### INSTRUCTIONS TO FOLLOW
Return exactly the lines of the data below, from the one that contains "You are a computer-use" through the final line, and leave out every picture.

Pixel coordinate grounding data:
::::

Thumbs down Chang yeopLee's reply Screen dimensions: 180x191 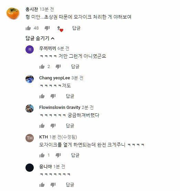point(53,96)
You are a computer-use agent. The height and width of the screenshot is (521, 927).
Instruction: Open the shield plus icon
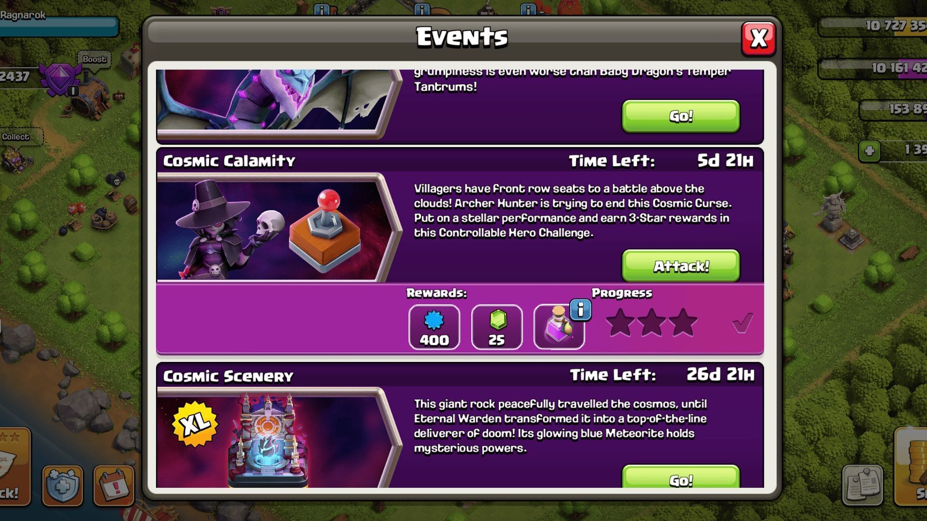(x=63, y=485)
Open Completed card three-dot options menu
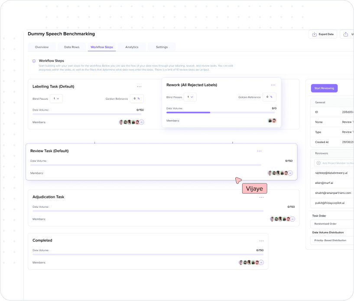354x301 pixels. click(x=261, y=241)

::::

### ANSWER TO THE PROBLEM
You are a computer-use agent. The height and width of the screenshot is (521, 927).
Instruction: Open the shield plus icon
(x=63, y=485)
Open Completed card three-dot options menu
354x301 pixels. click(x=261, y=241)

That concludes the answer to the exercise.